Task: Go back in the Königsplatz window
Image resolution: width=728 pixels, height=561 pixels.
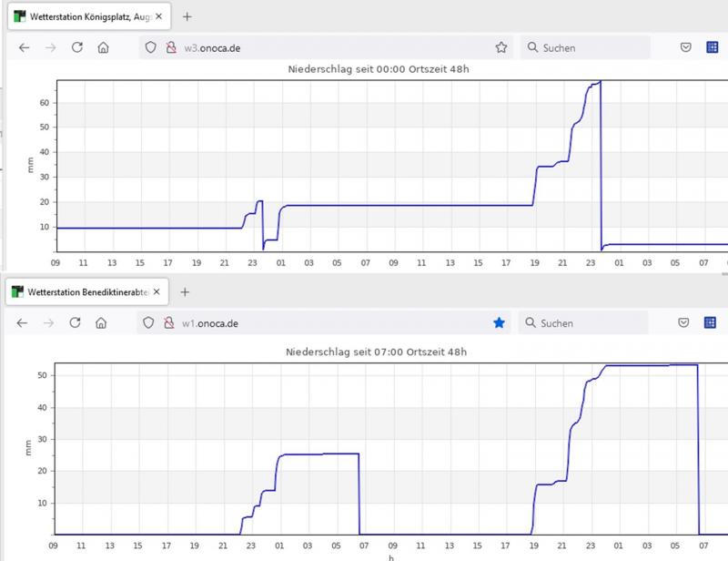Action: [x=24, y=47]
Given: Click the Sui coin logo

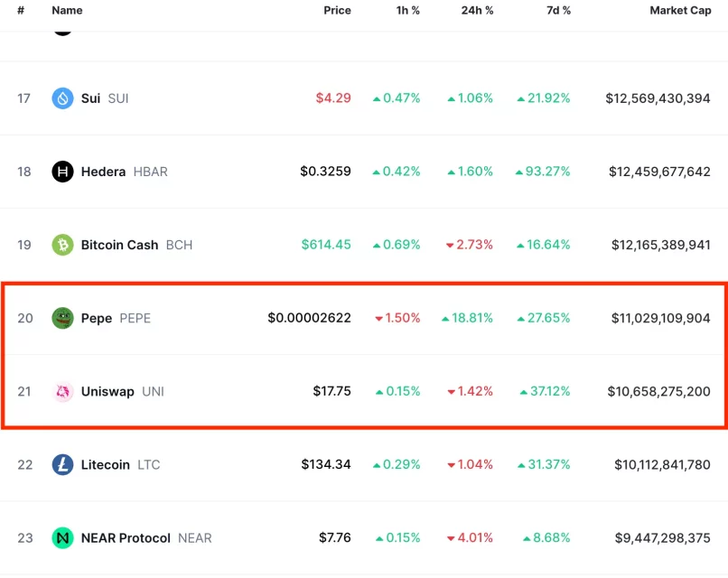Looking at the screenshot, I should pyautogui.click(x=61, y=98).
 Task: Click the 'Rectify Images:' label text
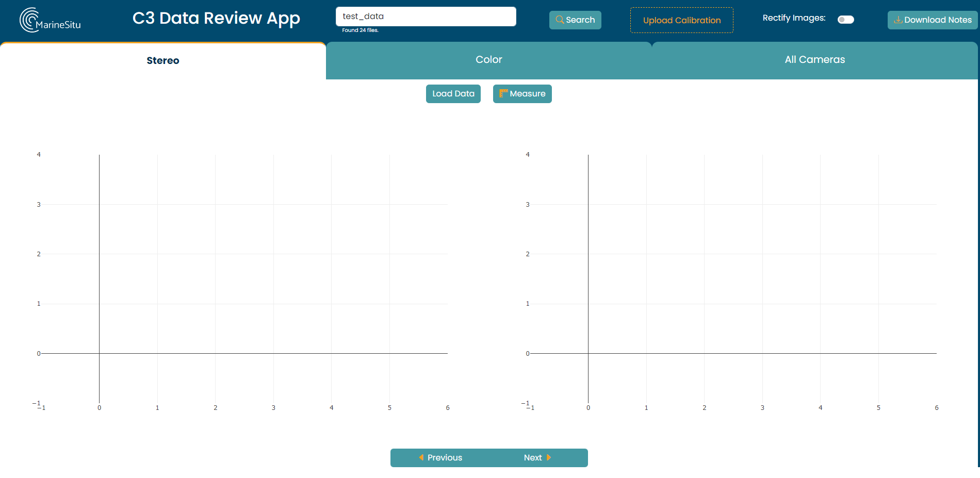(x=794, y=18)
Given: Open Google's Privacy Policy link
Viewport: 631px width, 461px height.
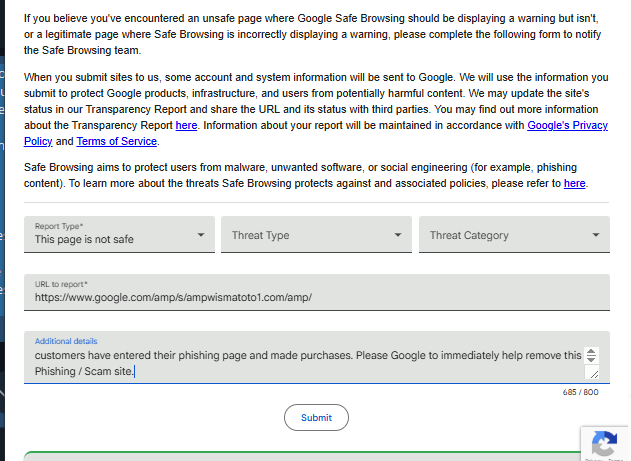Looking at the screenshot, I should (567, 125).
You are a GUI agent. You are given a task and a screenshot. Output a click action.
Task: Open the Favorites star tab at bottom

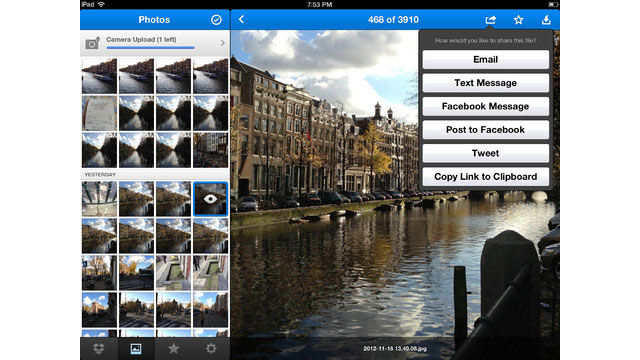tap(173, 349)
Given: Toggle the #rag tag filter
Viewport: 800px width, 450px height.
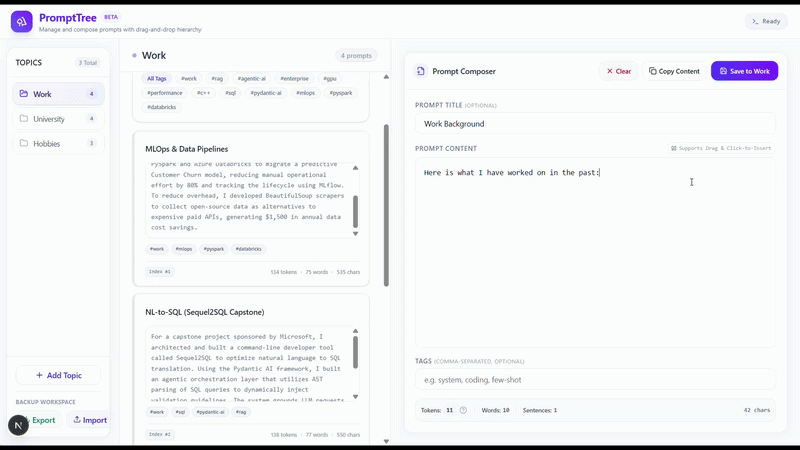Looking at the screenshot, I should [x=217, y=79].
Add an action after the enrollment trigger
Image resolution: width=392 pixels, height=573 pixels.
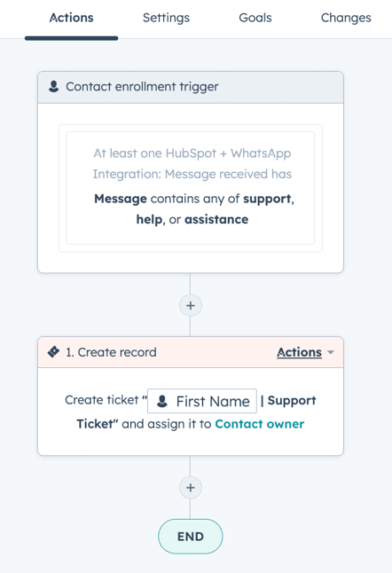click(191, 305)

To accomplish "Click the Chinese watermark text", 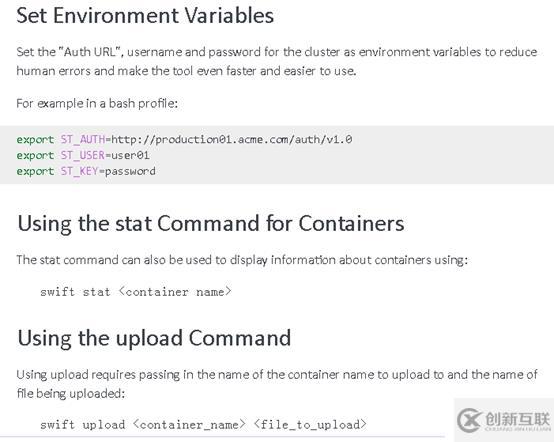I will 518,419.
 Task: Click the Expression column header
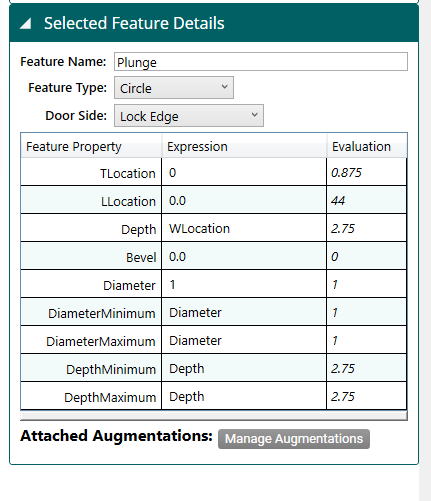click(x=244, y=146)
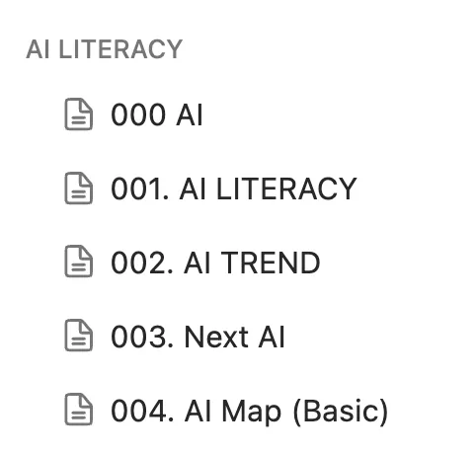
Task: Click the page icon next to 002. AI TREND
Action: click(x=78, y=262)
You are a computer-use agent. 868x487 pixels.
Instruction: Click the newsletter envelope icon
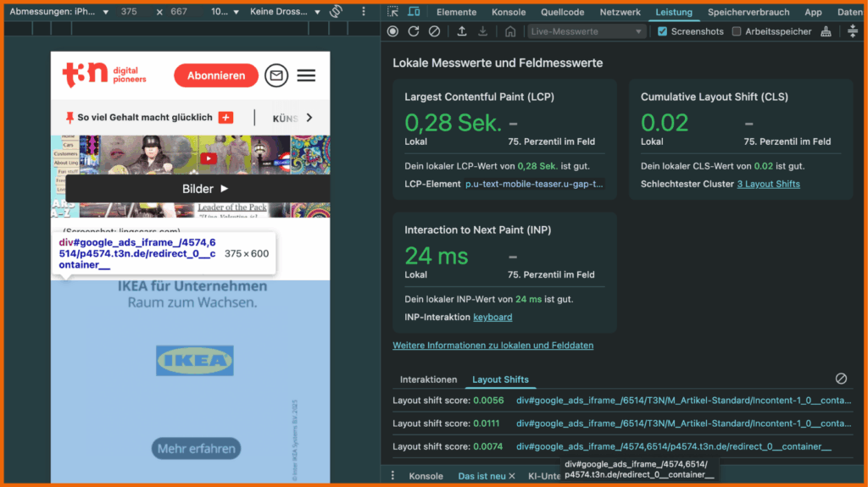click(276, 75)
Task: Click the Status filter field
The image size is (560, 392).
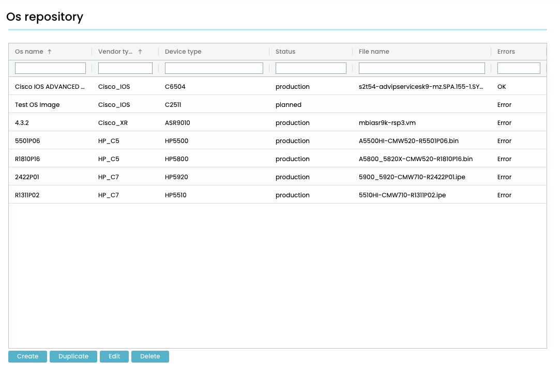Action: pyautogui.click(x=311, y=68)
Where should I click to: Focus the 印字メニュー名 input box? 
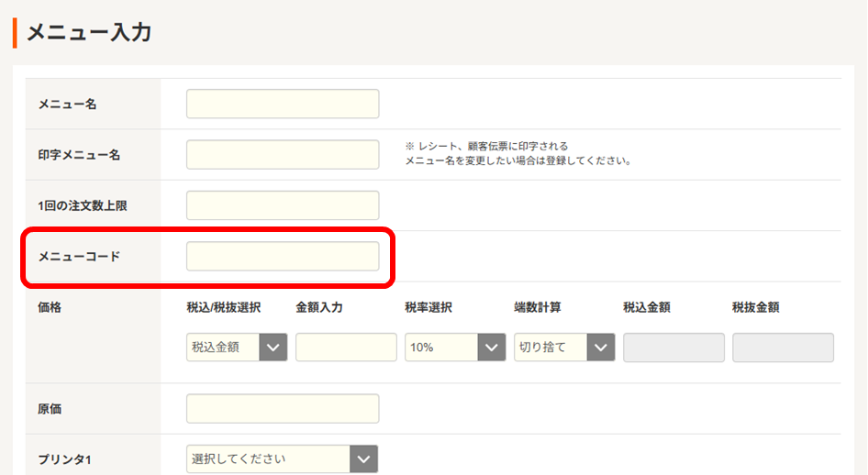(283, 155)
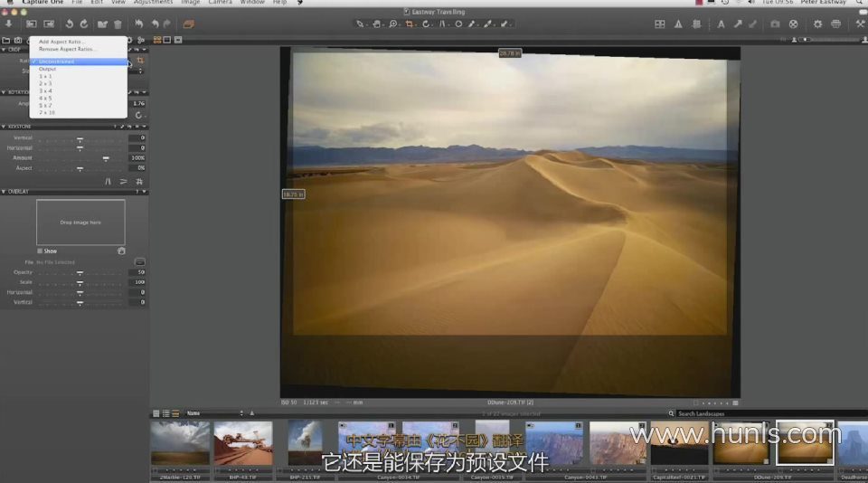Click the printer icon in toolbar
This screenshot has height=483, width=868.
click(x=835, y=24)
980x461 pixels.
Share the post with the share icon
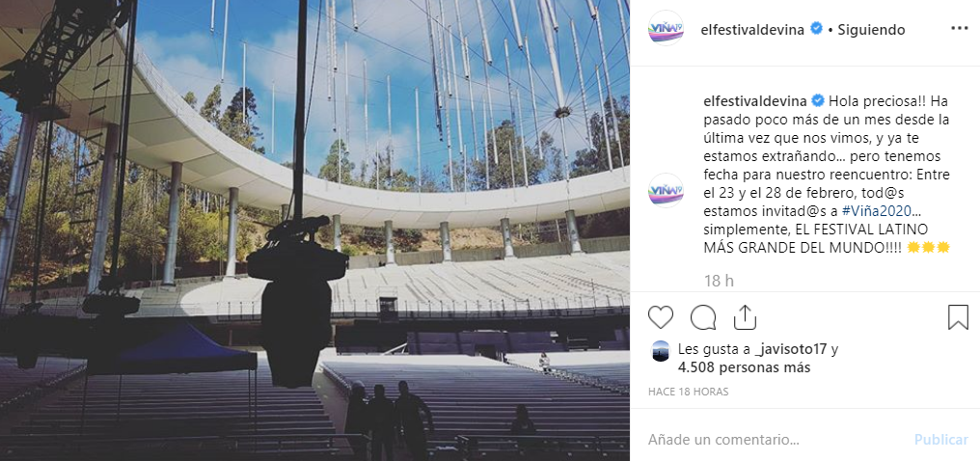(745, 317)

● ● ● ● ● ● ●

What the task asks: Copy out exactly the lines between the line containing "You are a computer-use agent. 868x487 pixels." and the end of the entries, including both, and leave the pictures behind.

Response below:
You are a computer-use agent. 868x487 pixels.
Instruction: Click the newsletter envelope icon
click(276, 75)
Task: Click the Status filter field
The image size is (560, 392).
Action: pyautogui.click(x=311, y=68)
Where should I click to: Focus the 印字メニュー名 input box? 
(283, 155)
Click the printer icon in toolbar
This screenshot has height=483, width=868.
click(x=835, y=24)
980x461 pixels.
Share the post with the share icon
(745, 317)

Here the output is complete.